• STATED EXERCISE
Pick out each line of the data below that contains the string "icon", matching case exactly.

• LISTED RECORDS
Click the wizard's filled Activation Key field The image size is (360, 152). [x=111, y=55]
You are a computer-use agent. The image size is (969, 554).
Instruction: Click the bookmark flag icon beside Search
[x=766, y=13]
---
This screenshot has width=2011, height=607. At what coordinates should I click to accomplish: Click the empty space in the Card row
* * *
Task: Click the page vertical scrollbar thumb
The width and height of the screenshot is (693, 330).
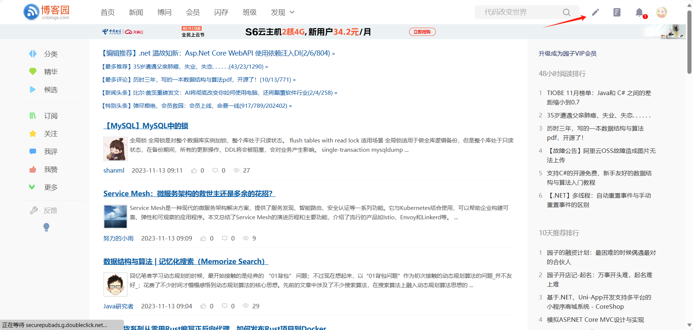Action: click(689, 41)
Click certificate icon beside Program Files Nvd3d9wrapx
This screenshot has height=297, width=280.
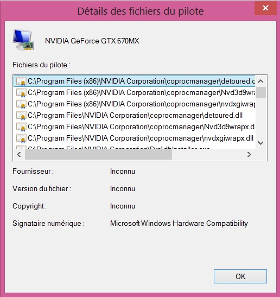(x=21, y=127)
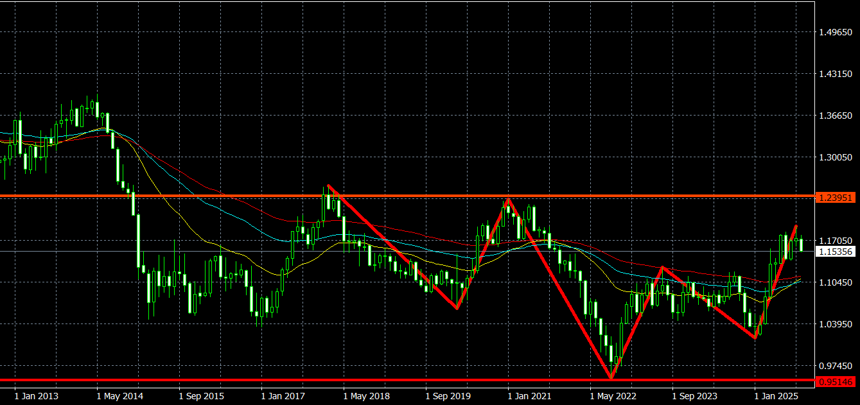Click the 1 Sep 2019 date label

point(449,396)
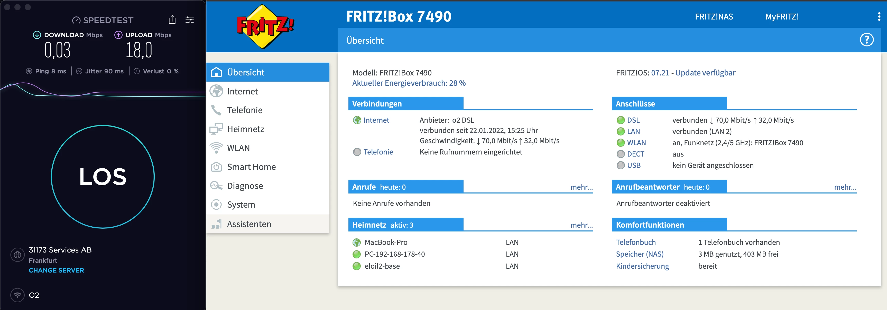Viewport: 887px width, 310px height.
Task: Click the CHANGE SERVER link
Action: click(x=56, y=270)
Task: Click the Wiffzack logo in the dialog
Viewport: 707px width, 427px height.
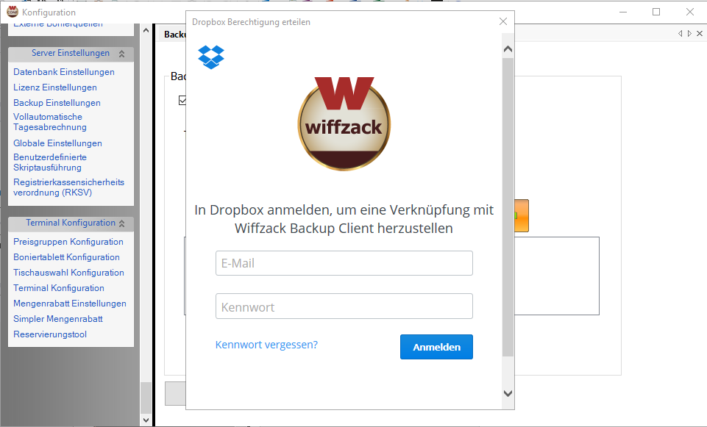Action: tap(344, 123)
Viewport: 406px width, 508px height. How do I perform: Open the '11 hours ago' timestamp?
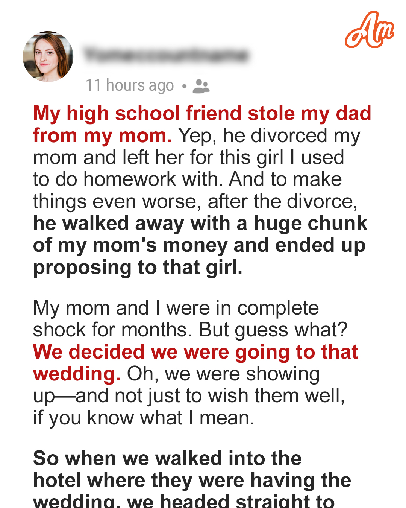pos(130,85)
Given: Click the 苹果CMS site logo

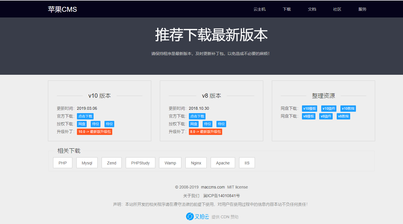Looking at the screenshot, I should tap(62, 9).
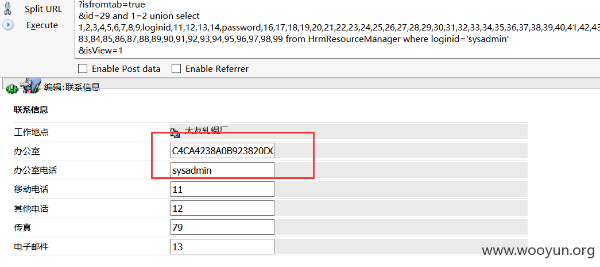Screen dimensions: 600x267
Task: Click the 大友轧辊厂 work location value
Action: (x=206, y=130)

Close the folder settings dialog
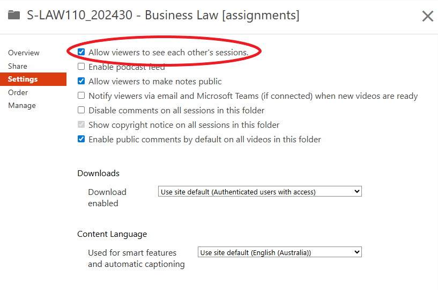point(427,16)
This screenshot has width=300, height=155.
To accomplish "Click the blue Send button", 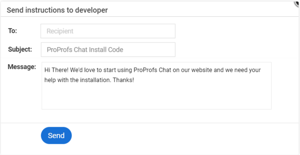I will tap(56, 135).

• CORRECT ANSWER
Instruction: Click the bookmark flag icon beside Search
Click certificate icon beside Program Files Nvd3d9wrapx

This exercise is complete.